The past year has been a busy one for me with many changes having been made and more still to come. If I've been quiet with Chichiboulie there is a reason. In fact, there are several.
The first is that I went back to school. Yes, one more diploma in the works! Perhaps it's cliché, but I turned 40 back in January and in the months leading up to then, I just knew it was time to make a change. While I love what I've been able to do with Chichiboulie over the past 8 years or so, it was no answering my needs in the way it once had. I still enjoy it and it's still ticking along on it's own, but we evolve and change and it was time for me to add something different to my life.
|New Style, New Me!|
In addition to working towards my certification as a psychotherapist, this summer I also started towards my certification in EFT (Emotional Freedom Technique or Tapping as it's commonly known) which I find to be a very simple yet powerful tool to use when we're feeling a bit stuck. Know that feeling? Yeah, me too. Again, the certification is in the works (it's not an overnight process after all!), but it's on its way. I don't plan on stopping there and the combination of psychology and energy therapies speaks to me in such a logical way that it all feels like it's coming together. Perhaps not quite as quickly as I would like at time, but I'm learning to take things as they come.
With all that, I will be opening my therapy practice this autumn and really just can't wait! A completely new venture that is a bit scary at the same time.

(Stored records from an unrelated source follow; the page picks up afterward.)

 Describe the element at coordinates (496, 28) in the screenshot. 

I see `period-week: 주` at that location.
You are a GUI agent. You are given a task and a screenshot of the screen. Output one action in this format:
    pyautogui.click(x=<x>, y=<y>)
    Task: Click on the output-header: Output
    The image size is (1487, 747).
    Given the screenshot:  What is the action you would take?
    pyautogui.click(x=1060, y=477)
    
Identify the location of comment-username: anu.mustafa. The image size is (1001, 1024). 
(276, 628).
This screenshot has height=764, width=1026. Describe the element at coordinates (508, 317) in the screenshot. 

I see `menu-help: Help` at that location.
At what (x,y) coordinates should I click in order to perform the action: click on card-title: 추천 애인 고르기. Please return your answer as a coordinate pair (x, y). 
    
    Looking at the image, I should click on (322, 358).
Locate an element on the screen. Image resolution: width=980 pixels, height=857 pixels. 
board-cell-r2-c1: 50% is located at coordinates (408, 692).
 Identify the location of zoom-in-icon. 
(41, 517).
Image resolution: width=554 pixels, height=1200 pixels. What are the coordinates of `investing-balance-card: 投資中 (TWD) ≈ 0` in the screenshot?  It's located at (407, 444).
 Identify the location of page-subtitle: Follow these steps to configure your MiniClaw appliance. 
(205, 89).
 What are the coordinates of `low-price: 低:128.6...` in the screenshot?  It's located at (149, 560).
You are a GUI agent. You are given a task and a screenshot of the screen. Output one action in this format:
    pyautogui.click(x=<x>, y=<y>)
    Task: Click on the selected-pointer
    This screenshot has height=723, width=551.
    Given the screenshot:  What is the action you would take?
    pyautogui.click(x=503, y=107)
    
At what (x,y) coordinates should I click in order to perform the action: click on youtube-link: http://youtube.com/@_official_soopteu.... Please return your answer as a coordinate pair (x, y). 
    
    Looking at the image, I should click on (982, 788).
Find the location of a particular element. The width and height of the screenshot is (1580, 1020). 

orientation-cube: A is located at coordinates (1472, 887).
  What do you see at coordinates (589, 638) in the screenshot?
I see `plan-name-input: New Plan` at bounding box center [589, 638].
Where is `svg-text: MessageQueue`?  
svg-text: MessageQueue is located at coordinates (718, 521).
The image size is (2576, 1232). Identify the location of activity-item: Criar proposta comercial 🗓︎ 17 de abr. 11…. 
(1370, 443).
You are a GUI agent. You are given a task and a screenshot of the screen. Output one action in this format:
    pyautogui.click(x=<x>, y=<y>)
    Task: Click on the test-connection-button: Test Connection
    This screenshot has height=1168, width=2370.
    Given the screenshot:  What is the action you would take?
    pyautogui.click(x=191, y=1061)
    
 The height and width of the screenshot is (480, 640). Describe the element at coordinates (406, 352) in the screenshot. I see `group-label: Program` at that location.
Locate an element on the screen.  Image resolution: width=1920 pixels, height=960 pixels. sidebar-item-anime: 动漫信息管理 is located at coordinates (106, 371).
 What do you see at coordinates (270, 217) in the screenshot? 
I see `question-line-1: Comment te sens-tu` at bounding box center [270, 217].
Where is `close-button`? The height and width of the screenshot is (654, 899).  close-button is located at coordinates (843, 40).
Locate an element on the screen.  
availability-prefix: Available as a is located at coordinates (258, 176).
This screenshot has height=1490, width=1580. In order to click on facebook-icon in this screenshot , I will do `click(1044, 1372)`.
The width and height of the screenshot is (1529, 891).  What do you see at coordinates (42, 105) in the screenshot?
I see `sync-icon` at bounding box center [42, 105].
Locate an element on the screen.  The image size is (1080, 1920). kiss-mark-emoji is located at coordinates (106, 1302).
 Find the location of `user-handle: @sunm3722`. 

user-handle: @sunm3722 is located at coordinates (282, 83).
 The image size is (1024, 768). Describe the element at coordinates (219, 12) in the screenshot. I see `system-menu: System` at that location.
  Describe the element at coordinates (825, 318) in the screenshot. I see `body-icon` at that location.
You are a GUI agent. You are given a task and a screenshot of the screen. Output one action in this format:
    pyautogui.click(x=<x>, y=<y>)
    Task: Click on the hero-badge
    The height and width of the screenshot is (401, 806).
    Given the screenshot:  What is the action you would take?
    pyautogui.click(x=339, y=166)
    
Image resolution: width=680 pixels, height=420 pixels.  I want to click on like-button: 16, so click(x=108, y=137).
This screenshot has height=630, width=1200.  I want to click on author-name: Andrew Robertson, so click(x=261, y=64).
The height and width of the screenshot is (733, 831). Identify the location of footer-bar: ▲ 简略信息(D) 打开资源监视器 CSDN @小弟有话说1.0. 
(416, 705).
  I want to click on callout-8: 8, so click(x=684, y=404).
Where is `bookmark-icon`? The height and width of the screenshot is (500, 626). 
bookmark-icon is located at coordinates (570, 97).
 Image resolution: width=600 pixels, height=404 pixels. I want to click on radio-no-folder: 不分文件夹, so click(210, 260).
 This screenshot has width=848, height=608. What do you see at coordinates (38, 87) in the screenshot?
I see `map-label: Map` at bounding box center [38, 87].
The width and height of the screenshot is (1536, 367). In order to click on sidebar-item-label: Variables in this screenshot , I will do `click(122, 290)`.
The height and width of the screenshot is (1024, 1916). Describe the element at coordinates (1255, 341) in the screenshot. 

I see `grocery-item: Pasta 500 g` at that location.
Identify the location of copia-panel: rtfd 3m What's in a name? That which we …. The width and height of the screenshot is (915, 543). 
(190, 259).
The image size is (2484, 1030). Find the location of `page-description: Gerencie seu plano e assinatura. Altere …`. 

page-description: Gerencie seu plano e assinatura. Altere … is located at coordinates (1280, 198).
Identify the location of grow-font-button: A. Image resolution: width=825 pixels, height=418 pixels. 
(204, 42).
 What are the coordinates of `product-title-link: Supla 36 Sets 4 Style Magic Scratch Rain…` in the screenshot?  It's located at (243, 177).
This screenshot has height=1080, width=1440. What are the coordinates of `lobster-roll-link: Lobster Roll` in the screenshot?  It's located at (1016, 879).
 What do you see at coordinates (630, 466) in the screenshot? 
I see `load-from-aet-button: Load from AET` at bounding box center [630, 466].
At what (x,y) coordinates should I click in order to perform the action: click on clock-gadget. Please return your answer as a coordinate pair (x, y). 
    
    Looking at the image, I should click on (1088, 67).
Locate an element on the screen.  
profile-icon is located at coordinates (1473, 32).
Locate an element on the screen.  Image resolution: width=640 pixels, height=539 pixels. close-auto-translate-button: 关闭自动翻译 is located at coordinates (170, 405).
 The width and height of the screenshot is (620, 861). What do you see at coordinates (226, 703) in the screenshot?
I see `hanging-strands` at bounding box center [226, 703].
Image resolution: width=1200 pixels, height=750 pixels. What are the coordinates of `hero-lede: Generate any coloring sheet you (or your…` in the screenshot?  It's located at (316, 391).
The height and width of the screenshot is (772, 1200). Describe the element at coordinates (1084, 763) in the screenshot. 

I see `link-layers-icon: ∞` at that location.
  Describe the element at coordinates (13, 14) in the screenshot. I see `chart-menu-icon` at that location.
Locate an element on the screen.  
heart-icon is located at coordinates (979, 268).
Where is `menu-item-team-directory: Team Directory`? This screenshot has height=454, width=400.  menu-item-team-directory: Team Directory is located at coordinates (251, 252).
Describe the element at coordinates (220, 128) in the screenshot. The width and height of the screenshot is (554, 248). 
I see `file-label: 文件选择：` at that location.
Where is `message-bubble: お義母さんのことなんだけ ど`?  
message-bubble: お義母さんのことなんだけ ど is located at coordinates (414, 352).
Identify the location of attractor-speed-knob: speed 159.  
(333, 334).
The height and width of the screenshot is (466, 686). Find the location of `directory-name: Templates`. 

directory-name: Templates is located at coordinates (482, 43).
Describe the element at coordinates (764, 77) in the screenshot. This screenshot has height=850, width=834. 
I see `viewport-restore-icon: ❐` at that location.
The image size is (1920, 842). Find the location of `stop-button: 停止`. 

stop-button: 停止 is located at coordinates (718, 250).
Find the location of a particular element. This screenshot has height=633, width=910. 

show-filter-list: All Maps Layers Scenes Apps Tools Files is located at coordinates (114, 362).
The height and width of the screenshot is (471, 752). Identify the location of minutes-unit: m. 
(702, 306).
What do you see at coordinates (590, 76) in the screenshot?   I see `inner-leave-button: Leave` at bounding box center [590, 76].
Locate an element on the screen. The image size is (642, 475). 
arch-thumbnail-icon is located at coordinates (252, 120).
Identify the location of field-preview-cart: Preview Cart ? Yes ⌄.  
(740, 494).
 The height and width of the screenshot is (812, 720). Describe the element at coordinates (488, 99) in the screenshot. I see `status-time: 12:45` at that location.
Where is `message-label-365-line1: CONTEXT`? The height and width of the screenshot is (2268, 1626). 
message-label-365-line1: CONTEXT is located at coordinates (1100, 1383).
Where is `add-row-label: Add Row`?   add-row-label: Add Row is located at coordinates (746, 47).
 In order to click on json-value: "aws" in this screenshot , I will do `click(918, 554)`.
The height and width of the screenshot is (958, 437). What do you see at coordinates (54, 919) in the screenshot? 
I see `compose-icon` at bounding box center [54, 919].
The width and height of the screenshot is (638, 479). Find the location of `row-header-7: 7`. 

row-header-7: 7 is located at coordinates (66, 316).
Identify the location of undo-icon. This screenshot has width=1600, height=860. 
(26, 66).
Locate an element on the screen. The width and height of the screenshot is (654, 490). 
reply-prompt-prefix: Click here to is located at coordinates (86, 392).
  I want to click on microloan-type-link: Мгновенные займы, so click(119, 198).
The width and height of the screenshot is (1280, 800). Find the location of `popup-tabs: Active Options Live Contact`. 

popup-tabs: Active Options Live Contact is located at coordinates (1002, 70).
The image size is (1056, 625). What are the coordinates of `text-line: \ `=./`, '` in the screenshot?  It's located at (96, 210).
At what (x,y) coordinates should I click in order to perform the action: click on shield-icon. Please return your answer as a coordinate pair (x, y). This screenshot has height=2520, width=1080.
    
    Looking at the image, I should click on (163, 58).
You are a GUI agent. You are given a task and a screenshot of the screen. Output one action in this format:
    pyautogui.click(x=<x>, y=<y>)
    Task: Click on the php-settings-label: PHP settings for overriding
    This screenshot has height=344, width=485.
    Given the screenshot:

So where does that leave Chichiboulie? To be honest, I don't really know. Part of me wonders if it's not run its course and it's perhaps time to say goodbye. And yet, every time I think of that, something stops me. I'm taking this as a sign at the moment that perhaps it's not really time. It's been a good friend and because of it I've made so many good friends. How can you just let go like that? Maybe Chichiboulie just needs to evolve like I have. So many others were willing to give me the time and space I needed, so it seems only fair for me to do the same.
Part of me believes that Chichiboulie, like myself, will emerge from it all. Perhaps in a new and different form. Most probably so as on top of all the rest, I've also been secretly taking art classes! I said I'd been busy, didn't I?
Something new is emerging. Now I just need to give it all time.